▶ **THE TASK**
Would you return the lines between the one holding "The image size is (1024, 516)." and the one holding "Tap the back", inclusive, and only those, exactly as they stand in the listing below?

----

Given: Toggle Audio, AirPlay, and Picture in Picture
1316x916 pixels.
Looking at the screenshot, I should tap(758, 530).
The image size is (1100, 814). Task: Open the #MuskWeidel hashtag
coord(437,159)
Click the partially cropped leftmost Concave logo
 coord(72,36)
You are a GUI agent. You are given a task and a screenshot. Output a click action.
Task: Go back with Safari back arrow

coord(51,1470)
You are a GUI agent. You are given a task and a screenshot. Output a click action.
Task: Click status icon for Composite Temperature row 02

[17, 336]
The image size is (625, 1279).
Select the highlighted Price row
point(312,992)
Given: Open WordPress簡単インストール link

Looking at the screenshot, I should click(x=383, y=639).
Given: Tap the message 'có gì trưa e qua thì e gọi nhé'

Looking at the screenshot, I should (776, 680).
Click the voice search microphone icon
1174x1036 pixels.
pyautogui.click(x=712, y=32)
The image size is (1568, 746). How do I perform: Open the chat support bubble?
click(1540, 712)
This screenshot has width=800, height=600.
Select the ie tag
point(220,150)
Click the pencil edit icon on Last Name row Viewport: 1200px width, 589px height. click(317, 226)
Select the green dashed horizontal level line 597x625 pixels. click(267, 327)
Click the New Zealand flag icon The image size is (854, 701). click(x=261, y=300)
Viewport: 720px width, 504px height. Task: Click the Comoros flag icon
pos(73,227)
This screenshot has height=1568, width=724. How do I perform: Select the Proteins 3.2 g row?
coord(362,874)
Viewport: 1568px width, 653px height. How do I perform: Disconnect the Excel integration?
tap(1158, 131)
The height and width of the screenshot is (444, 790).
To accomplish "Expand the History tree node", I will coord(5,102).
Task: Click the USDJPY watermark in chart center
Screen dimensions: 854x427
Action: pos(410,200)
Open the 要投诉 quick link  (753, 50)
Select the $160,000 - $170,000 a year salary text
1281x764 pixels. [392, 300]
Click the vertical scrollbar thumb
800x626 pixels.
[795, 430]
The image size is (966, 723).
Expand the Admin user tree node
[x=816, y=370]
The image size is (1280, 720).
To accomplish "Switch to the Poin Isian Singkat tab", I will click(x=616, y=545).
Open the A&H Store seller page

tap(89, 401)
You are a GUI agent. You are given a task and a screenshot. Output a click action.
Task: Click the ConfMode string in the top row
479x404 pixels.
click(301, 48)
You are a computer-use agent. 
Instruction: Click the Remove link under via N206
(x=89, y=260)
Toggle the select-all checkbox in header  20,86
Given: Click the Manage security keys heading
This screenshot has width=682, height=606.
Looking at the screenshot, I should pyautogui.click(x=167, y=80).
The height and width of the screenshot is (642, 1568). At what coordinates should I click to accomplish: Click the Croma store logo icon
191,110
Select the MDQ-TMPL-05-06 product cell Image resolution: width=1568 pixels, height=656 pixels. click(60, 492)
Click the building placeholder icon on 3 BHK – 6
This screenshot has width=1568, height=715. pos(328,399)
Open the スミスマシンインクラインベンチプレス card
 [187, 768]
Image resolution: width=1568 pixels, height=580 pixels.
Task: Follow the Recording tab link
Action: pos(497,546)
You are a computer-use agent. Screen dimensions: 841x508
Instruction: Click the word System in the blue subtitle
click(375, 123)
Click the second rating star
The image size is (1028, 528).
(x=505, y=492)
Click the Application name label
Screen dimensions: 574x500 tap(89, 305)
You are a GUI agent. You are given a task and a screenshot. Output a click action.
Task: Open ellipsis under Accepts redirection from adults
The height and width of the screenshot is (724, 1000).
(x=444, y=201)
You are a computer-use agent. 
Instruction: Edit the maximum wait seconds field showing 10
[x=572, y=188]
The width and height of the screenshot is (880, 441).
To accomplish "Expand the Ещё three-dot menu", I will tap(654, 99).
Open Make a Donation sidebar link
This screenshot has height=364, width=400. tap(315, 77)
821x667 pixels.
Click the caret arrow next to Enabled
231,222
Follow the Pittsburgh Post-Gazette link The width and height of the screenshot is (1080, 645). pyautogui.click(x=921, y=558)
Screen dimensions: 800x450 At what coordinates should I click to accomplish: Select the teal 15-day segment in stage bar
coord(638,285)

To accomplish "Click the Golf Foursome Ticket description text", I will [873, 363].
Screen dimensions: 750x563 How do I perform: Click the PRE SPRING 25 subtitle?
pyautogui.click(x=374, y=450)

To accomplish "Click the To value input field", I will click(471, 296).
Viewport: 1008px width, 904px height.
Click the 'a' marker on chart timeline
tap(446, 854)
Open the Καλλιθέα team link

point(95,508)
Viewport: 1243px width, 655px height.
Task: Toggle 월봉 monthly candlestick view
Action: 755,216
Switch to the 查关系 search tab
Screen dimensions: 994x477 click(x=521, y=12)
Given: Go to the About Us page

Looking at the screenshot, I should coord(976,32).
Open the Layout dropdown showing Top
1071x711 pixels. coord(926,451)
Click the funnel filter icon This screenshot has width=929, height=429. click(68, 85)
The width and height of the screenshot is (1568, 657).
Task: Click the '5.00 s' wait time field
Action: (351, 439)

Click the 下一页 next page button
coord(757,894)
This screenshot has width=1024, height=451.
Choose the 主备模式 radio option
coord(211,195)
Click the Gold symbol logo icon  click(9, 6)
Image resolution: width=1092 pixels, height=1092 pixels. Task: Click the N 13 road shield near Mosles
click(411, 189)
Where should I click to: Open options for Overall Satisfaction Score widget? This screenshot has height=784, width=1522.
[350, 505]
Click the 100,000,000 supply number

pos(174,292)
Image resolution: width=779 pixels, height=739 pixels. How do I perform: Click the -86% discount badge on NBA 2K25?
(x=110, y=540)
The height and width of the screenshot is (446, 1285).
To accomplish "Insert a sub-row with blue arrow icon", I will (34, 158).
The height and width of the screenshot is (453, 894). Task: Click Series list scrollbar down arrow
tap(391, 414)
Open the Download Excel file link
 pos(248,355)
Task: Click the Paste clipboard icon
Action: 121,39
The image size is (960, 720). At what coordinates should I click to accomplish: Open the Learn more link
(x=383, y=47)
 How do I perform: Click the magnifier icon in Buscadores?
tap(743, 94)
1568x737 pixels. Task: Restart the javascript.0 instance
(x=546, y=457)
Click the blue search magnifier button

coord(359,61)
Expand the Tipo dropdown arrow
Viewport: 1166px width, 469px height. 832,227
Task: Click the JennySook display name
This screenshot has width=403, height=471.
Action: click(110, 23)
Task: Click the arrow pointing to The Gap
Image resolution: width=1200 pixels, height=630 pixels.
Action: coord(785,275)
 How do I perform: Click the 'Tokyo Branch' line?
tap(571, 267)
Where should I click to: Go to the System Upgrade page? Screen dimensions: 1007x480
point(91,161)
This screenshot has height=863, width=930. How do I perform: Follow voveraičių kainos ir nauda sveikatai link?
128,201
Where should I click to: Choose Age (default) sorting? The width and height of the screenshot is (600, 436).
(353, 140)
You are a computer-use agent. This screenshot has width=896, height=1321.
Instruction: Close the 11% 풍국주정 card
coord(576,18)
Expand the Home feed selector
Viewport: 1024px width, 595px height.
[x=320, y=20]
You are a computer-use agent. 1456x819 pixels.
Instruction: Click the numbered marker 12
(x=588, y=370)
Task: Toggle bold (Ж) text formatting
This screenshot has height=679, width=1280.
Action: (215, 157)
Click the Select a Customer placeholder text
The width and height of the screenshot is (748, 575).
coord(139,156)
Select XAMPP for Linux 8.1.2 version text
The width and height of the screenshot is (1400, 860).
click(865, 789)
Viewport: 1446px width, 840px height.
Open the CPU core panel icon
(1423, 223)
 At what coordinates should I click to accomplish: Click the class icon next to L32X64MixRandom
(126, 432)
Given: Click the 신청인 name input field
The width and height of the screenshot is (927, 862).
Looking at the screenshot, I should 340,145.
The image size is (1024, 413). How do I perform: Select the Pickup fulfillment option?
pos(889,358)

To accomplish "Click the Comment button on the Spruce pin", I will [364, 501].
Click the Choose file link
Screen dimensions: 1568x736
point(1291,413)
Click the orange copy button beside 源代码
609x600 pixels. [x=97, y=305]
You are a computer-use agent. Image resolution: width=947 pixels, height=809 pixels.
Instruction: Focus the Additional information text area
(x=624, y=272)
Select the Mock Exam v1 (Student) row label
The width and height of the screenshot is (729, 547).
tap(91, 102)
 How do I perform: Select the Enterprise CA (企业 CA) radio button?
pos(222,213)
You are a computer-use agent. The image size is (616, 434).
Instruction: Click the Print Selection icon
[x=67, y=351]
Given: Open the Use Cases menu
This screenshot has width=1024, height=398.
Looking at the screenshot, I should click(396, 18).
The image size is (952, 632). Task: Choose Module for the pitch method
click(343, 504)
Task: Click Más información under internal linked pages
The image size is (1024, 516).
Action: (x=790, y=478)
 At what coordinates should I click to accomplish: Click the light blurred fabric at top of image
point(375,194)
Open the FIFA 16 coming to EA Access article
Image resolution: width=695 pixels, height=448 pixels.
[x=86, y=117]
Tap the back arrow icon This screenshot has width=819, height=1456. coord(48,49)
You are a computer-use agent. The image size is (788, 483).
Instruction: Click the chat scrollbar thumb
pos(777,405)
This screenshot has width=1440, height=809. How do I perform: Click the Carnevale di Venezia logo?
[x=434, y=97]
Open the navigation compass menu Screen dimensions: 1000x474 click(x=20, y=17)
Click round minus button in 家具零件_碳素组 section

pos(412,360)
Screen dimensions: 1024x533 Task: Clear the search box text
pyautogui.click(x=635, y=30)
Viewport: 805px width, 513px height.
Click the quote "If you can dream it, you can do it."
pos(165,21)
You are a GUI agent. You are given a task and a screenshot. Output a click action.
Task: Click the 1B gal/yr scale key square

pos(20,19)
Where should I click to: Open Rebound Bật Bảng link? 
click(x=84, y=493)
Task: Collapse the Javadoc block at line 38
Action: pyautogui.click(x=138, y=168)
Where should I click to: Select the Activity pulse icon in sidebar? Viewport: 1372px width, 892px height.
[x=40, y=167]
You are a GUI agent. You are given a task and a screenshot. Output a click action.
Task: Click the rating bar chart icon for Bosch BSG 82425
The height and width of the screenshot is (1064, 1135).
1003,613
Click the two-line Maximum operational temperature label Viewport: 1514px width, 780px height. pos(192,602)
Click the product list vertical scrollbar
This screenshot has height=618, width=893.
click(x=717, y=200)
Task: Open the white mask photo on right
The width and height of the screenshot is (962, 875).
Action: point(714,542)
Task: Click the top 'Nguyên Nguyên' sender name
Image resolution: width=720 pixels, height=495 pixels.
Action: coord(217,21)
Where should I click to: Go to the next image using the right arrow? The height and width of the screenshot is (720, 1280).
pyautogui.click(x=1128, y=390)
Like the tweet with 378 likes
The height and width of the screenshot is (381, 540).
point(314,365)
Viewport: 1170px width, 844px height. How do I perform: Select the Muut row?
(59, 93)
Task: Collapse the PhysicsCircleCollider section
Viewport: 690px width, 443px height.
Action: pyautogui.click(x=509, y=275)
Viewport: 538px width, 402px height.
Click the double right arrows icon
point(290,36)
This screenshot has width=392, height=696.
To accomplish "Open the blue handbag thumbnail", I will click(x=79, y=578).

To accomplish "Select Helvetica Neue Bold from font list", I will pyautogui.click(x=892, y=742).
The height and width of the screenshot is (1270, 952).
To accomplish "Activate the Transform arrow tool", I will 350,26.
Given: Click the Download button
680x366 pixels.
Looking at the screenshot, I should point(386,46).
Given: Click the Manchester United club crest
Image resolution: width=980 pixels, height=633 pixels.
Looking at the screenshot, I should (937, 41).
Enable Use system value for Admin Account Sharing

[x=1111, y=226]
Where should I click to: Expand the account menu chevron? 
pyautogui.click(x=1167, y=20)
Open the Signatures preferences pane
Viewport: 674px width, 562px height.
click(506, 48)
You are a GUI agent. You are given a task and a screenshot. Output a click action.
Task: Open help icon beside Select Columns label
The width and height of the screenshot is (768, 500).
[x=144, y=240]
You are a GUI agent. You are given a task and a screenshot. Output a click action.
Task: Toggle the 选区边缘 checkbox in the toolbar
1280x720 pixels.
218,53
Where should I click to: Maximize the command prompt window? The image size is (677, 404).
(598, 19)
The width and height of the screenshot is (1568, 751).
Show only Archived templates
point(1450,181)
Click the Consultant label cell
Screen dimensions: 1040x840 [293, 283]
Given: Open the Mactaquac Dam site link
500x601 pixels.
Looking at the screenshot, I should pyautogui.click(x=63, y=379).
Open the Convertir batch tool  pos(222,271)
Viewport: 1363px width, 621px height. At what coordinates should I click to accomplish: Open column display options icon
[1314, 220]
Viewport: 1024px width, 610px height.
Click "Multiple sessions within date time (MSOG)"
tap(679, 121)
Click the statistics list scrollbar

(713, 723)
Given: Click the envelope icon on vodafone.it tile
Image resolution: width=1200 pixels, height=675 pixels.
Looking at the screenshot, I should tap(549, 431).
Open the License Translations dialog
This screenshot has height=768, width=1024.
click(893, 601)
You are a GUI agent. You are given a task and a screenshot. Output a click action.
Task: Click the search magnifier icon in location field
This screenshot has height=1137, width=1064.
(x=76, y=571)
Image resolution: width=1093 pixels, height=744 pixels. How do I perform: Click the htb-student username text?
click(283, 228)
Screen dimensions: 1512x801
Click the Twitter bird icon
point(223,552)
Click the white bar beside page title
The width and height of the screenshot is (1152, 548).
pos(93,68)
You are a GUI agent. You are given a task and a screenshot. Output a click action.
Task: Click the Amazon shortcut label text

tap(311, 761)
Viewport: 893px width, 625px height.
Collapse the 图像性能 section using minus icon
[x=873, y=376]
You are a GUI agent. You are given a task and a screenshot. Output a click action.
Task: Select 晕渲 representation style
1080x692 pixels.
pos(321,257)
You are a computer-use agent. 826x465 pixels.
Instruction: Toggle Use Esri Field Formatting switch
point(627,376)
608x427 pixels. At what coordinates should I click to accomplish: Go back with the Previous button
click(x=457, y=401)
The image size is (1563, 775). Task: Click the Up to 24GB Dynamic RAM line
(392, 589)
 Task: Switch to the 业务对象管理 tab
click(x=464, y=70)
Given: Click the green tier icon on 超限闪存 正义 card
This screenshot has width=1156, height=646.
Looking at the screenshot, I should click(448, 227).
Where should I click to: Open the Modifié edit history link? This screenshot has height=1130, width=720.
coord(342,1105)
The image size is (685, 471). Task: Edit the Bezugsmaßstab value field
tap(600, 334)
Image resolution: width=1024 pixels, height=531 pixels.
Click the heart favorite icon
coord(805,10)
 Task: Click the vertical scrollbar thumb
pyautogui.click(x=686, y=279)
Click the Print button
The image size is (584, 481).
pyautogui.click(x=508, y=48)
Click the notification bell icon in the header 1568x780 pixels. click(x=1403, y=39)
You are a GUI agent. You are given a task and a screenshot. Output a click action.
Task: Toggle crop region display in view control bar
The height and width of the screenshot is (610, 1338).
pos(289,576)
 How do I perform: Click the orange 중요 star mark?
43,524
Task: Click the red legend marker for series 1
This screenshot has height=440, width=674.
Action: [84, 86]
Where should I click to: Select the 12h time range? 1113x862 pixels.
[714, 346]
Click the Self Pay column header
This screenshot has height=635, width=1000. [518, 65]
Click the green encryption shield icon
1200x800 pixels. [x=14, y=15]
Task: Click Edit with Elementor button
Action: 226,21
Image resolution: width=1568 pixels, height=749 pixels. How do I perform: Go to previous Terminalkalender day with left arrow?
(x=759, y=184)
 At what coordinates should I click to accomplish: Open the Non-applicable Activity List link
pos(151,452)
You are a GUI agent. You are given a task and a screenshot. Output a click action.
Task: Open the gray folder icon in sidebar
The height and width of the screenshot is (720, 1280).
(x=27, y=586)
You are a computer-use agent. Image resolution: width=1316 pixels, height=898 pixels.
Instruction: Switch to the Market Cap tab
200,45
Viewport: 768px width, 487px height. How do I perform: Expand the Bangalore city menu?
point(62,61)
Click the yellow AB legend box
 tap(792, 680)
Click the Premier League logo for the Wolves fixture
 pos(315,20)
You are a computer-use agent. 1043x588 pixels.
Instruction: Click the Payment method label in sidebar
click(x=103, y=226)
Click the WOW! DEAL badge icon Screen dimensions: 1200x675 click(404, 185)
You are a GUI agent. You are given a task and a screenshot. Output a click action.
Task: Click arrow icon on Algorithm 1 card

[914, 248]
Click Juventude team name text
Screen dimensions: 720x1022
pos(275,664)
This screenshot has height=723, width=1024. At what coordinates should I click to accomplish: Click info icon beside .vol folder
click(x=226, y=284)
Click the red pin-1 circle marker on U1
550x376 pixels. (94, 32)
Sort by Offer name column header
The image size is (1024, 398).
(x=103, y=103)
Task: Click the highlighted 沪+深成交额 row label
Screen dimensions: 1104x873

----

▶ **RESULT BELOW**
The image size is (1024, 516).
Action: (x=790, y=478)
 At what coordinates should I click to accomplish: Click the light blurred fabric at top of image
point(375,194)
Open the FIFA 16 coming to EA Access article
Image resolution: width=695 pixels, height=448 pixels.
[x=86, y=117]
Tap the back arrow icon This screenshot has width=819, height=1456. coord(48,49)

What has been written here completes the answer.